I won't bore you with the long recovery. I want to get to the point of my story: Those people that tell you they died and floated out of their bodies, and were looking down upon themselves, etc, etc.. I suspect they weren't even close to death, or they were on a good tab of LSD. I could very well be wrong about the people who make such claims; the human mind is so complex and may never be fully understood in the whole lifetime of mankind. As a result of my experiences with my own "death," I have become even more afraid of death than I was before all this happened to me. The closest thing to death is: When you are very tired and you go to sleep at your normal time. You sleep for eight to nine hours without any dreams whatsoever. You awaken; now try and remember the past eight to nine hours! You damn well can't. There is a void. That is what it is like to be dead. And that is the scary part. You don't go to an "after-life." There is no Heaven, there is no Hell. There is only that void when you cease to exist. Although, you will live on, in your family and friends' imaginations, memories, sorrows. That is your only immortality. I guess we will really never know for sure, until we really die, and never come back.

Through sheer will-power, and several years of rehab, I got on my feet once again. Ed, the driver, suffered a broken right femur and broke his right arm, and a number of wine bottles hit him in the back of his thick skull at about 60 MPH. (Never, ever, leave bottles above the back-seat of your car, in the window area!) He fully recovered and we are still good friends. By 1979, I was walking without the aid of a cane. Due to damage to my right eye, I have worn an eye-patch since 1970, in the style of Kurt Russell in Escape From New York.

I battled drug-addiction up until the year 2000. I was badly addicted to pain-killers, Demerol was my favorite. Now, I live each day of my life as if it will be my last. Uncle Sam, the U.S. Veteran's Administration And U.S. Social Security Administration gave me a good pension, and I live happily ever after to this day. I still fear death more than ever. I fear the void.

================================

** Exercise instructions **
**a.** According to the recovery account, by what year was the writer walking without the aid of a cane?
**b.** Repeat the recovery account word for word, starting at "I battled drug-addiction" and ending at "fear the void.".

** Information given **
================================

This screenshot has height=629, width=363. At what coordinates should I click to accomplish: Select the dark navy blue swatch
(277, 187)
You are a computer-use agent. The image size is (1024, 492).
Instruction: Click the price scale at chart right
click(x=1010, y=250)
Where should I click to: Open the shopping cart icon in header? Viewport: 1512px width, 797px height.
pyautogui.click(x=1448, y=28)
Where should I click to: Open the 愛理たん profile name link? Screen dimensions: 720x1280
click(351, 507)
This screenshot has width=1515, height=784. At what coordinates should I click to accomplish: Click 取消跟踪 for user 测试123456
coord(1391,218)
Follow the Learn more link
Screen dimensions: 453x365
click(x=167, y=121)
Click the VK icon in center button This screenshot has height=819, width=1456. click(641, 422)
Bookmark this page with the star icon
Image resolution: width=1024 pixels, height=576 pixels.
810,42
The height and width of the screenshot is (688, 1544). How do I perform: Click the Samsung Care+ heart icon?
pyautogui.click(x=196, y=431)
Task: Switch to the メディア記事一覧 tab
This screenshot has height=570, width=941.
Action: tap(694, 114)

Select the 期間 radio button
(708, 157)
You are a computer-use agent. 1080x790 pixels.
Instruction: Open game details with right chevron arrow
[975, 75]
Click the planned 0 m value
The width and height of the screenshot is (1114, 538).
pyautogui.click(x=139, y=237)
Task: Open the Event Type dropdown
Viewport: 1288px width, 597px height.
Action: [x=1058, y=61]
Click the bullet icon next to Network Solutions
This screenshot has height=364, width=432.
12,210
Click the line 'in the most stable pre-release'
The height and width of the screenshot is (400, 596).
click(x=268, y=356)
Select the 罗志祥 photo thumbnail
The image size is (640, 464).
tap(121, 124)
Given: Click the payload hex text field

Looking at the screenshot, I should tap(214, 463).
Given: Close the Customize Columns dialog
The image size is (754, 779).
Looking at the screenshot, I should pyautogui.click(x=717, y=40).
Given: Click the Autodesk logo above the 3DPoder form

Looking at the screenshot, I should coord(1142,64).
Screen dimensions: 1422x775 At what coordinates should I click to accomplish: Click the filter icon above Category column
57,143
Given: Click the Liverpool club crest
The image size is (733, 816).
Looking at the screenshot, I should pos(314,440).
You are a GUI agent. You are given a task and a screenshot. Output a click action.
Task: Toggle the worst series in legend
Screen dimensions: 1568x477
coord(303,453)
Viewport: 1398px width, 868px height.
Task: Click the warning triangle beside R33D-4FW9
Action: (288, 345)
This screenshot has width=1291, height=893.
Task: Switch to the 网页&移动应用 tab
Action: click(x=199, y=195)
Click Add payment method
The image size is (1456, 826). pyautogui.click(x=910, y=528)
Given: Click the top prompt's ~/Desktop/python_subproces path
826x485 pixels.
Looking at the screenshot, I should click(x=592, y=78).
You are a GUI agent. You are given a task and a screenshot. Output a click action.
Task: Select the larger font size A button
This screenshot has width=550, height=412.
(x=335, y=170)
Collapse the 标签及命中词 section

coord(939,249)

================================

** Problem solutions **
**a.** 1979

**b.**
I battled drug-addiction up until the year 2000. I was badly addicted to pain-killers, Demerol was my favorite. Now, I live each day of my life as if it will be my last. Uncle Sam, the U.S. Veteran's Administration And U.S. Social Security Administration gave me a good pension, and I live happily ever after to this day. I still fear death more than ever. I fear the void.